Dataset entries
[Start of section]
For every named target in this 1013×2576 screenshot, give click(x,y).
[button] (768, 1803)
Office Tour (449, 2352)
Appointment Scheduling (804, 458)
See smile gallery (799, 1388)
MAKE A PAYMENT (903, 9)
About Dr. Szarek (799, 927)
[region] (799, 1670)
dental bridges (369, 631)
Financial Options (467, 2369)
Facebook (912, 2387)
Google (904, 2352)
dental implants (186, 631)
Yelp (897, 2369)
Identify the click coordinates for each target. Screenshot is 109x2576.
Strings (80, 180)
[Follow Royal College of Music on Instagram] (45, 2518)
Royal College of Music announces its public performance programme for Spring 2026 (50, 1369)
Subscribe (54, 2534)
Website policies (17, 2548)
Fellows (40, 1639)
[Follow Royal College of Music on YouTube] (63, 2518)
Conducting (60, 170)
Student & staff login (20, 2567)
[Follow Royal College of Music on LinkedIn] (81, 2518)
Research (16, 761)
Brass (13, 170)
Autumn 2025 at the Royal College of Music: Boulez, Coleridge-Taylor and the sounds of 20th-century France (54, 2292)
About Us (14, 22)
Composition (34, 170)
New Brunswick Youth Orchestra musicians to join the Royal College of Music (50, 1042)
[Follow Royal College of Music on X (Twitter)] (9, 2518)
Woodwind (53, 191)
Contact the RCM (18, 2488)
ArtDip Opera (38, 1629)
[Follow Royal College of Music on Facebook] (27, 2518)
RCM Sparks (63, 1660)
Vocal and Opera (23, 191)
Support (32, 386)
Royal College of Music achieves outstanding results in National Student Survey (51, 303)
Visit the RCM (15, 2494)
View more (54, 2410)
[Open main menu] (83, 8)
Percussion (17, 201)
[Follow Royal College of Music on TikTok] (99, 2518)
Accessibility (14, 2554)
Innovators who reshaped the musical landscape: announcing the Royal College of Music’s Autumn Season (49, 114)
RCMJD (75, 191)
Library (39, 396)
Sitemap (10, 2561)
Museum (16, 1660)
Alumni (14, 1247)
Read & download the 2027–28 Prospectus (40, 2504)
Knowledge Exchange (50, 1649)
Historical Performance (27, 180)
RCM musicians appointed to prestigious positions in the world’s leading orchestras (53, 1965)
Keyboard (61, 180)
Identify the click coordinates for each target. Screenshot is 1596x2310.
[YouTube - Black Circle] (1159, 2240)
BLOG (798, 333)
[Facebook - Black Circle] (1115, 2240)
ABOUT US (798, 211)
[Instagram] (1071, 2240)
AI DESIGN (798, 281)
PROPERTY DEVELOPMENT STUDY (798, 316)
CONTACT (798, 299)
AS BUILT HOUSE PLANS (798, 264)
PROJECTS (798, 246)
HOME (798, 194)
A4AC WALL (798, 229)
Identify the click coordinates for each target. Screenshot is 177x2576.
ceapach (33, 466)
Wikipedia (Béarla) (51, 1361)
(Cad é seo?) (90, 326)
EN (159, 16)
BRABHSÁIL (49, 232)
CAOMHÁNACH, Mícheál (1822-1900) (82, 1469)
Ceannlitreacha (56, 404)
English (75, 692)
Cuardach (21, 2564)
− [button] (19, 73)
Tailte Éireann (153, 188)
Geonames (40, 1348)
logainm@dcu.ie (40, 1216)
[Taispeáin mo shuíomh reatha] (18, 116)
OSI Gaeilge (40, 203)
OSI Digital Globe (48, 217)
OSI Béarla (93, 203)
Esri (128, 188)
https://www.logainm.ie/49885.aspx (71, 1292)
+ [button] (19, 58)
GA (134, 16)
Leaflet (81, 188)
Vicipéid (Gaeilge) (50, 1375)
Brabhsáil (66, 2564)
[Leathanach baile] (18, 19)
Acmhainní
[End of section]
**Problem statement:** Print every line from the one that contains "ABOUT US (798, 211)" to the end of the records, exactly as written, and nothing more.

**Response to this exercise:**
ABOUT US (798, 211)
[Instagram] (1071, 2240)
AI DESIGN (798, 281)
PROPERTY DEVELOPMENT STUDY (798, 316)
CONTACT (798, 299)
AS BUILT HOUSE PLANS (798, 264)
PROJECTS (798, 246)
HOME (798, 194)
A4AC WALL (798, 229)
Identify the click coordinates for each target. Screenshot is 177x2576.
ceapach (33, 466)
Wikipedia (Béarla) (51, 1361)
(Cad é seo?) (90, 326)
EN (159, 16)
BRABHSÁIL (49, 232)
CAOMHÁNACH, Mícheál (1822-1900) (82, 1469)
Ceannlitreacha (56, 404)
English (75, 692)
Cuardach (21, 2564)
− [button] (19, 73)
Tailte Éireann (153, 188)
Geonames (40, 1348)
logainm@dcu.ie (40, 1216)
[Taispeáin mo shuíomh reatha] (18, 116)
OSI Gaeilge (40, 203)
OSI Digital Globe (48, 217)
OSI Béarla (93, 203)
Esri (128, 188)
https://www.logainm.ie/49885.aspx (71, 1292)
+ [button] (19, 58)
GA (134, 16)
Leaflet (81, 188)
Vicipéid (Gaeilge) (50, 1375)
Brabhsáil (66, 2564)
[Leathanach baile] (18, 19)
Acmhainní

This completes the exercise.